The Bathroom Amusement Park
I’m pretty sure there’s a massive business opportunity for a bathroom themed water park. Every boy aged two to seven would be begging to go. After all, young boys think the bathroom is an amusement park.
Just look how they
treat bathrooms that are not designed to be a water park. The bathtub is
a wave pool. The faucet is a sprinkler/splash pad. The wet floor is a slide. The
soap dispenser is a squirt gun. And from what I can tell the toilet paper is
what they use for a towel.
The idea of kids
being interested in using items improperly isn’t anything new. From the
youngest ages they want to get their hands on anything that’s not a toy. I’m
convinced you could have a room full of brightly painted toys on one side, and a
simple TV remote on the other side and every crawling baby is going after that
remote.
Kids want to play
with items that aren’t toys (remotes, cell phones, appliance plugs, etc) and
they are inclined to approach the bathroom as a play area. Maybe they’re on to
something adults don’t notice in our ultra-luxurious society. We’re so
accustomed to water coming out of an interior faucet on command we don’t
realize how incredible this is in the history of civilization.
Kids see access to
water inside the house and know: this is an opportunity. After all, to kids,
water means play.
I’m telling you,
there’s a business opportunity here. A bathroom themed amusement park for kids
could get away with the most ridiculous names for its rides and attractions.
You’d have The Flusher, The Soap Slides, and the Boomerang Bubble Bath. The Toilet
Twister, Shower Chute, Tub Tubes…the list could go on.
If nothing else,
it could help weaken the incredible powerful appeal of playing in the bathroom.

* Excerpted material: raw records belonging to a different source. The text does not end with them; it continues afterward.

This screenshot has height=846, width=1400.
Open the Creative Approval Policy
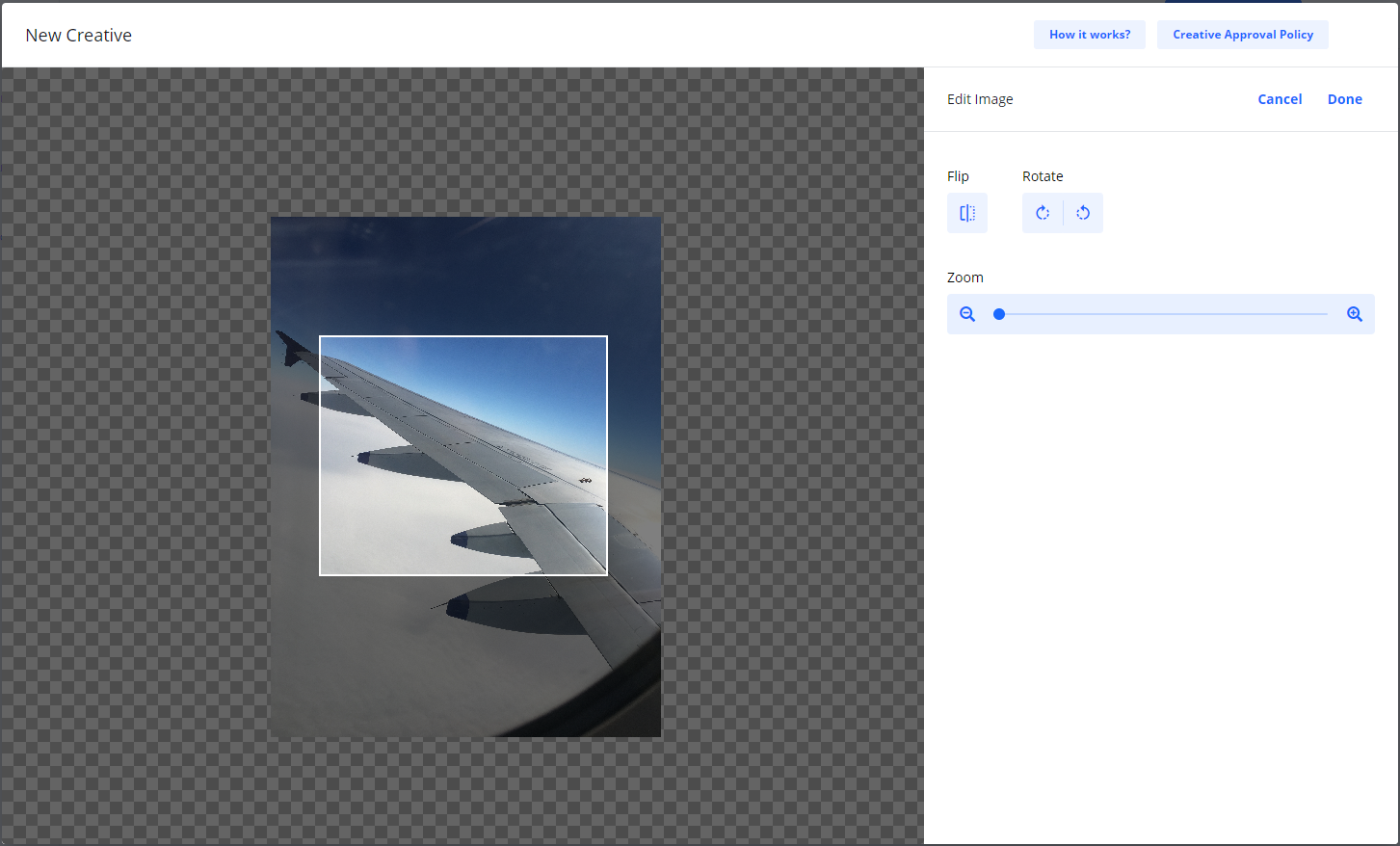[1242, 35]
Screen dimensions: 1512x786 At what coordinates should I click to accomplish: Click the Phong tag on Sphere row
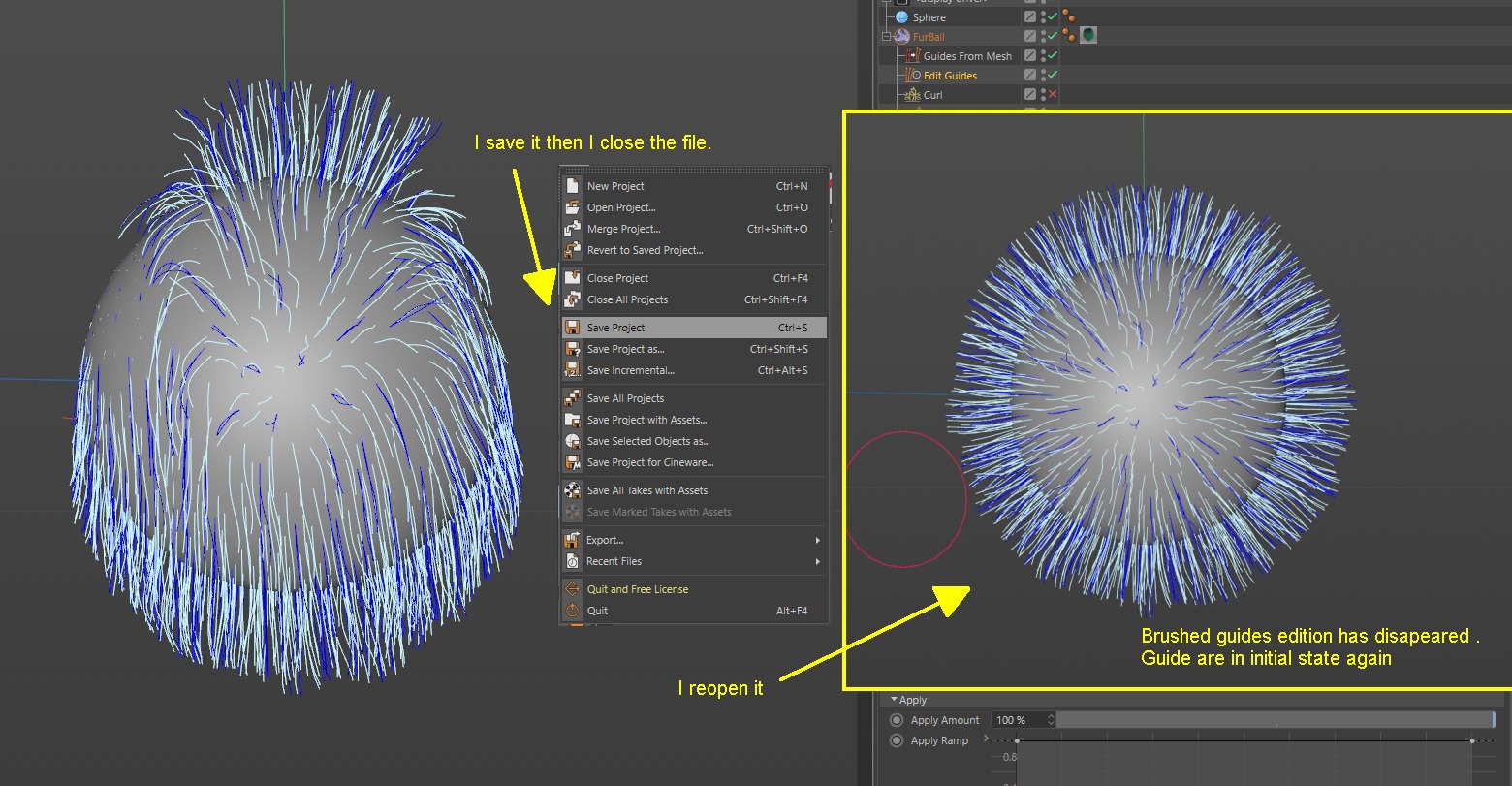[1068, 16]
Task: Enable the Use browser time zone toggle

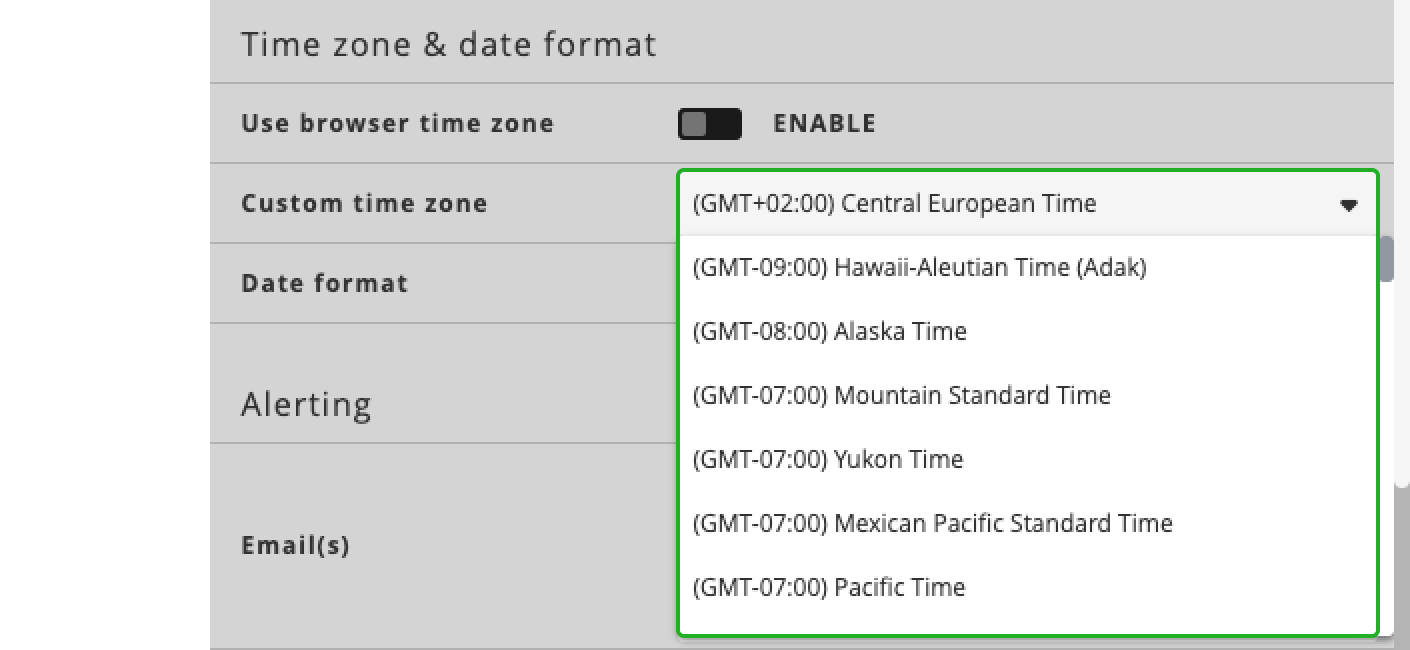Action: pyautogui.click(x=710, y=123)
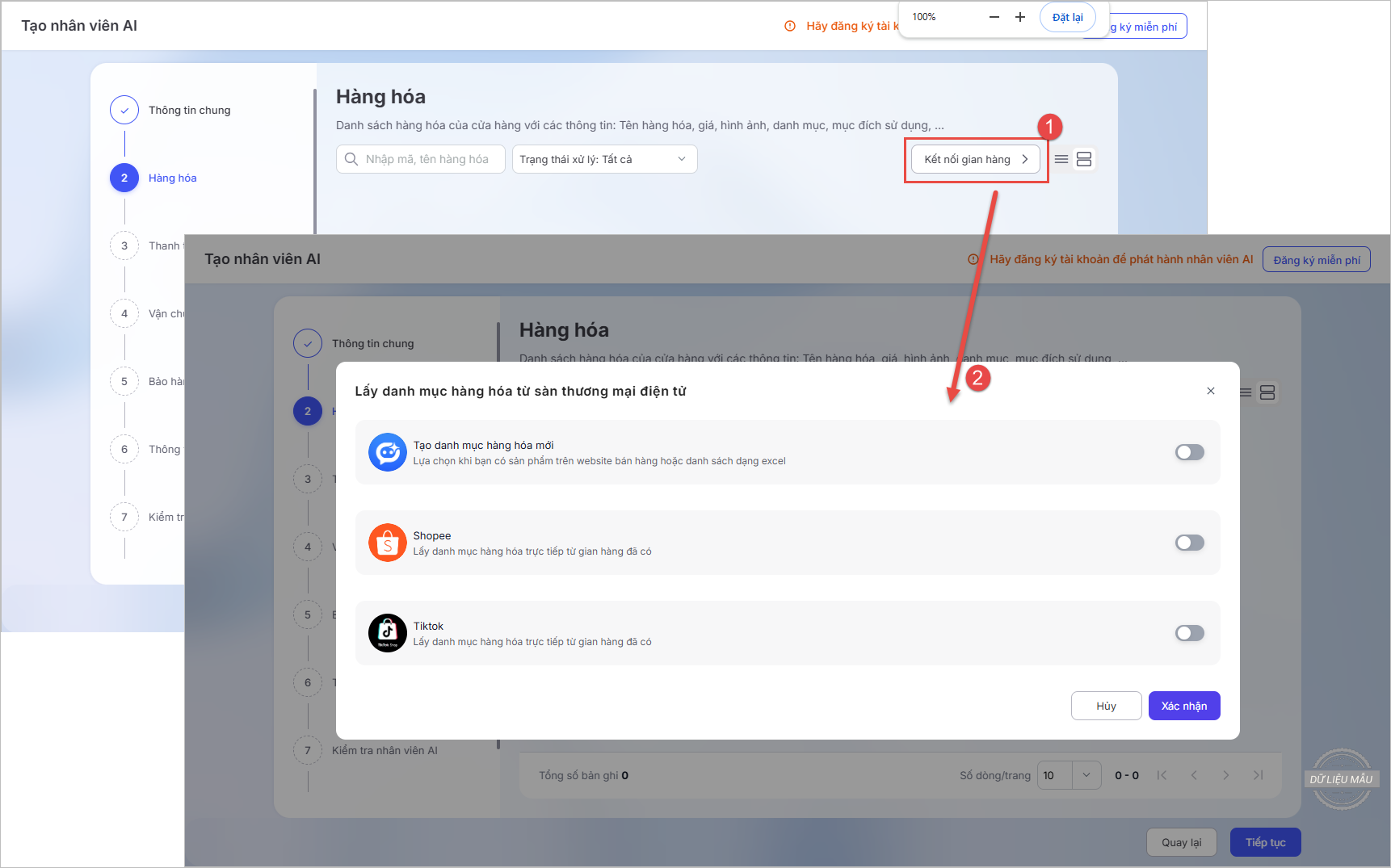Click the Xác nhận button

pyautogui.click(x=1183, y=706)
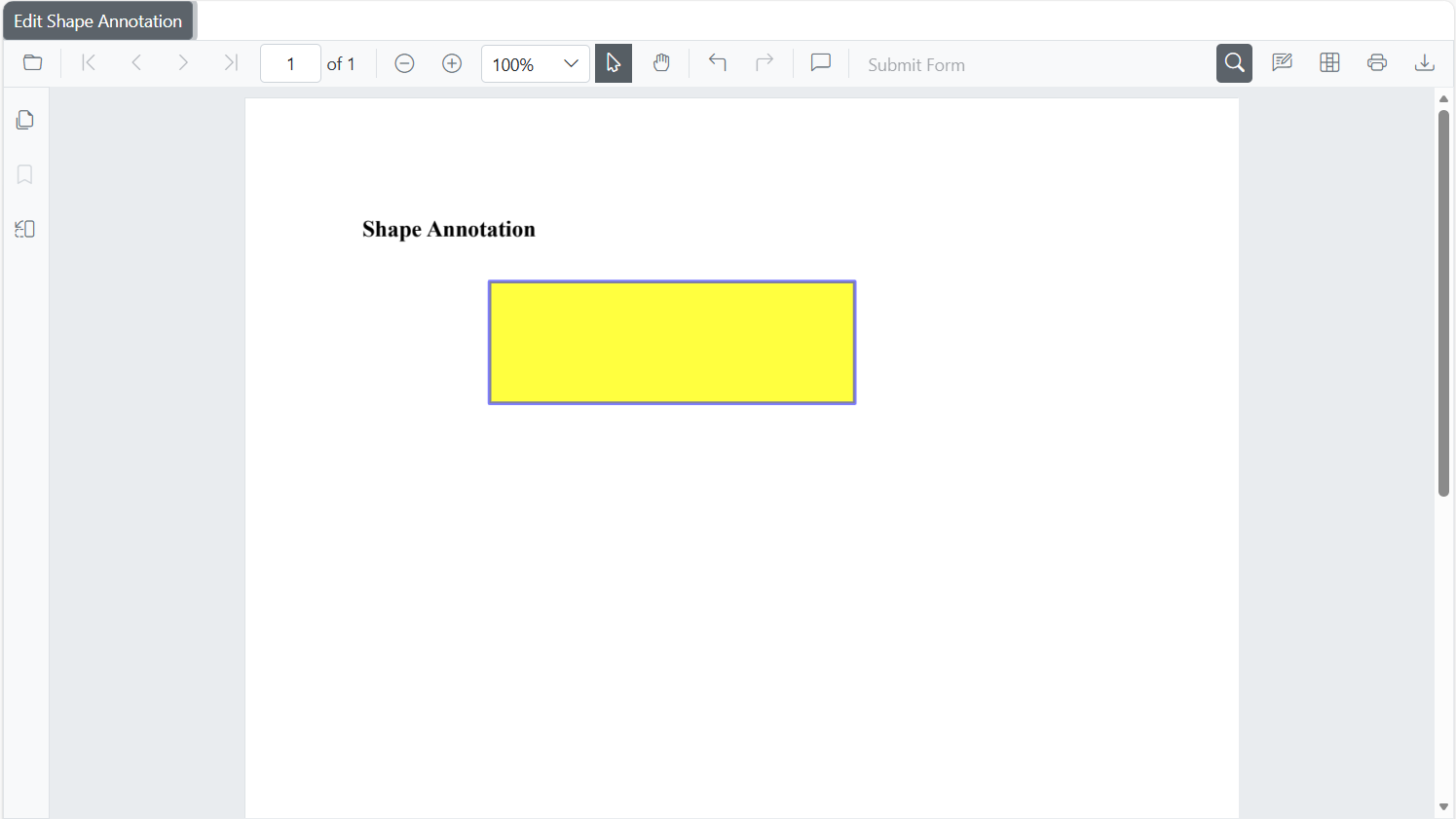Screen dimensions: 1456x819
Task: Open the 100% zoom level dropdown
Action: (x=570, y=64)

Sliding on the wet and soapy bathroom floor would be less fun once you’d slid
down a 200-foot soap slide at an amusement park.
I suppose this is
all a pipe dream (that’s a good name for a tube slide right there, the Pipe
Dream). With all the general water parks and amusement parks out there already,
I guess there’s little chance someone is going to go all-in on the lavatory
theme. And it’s not like it would really stop the boys from goofing around in
the bathroom anyway. It’s just too tempting of an environment.
And, in that
backward kid thinking way, a big part of the fun is surely that the bathroom is
not an amusement park. They get a kick out of messing around with soap and with
the water precisely because they’re not supposed to. Which means they’ll
continue to treat the bathroom like an amusement park, and the real business
opportunity is a kid proof bathroom.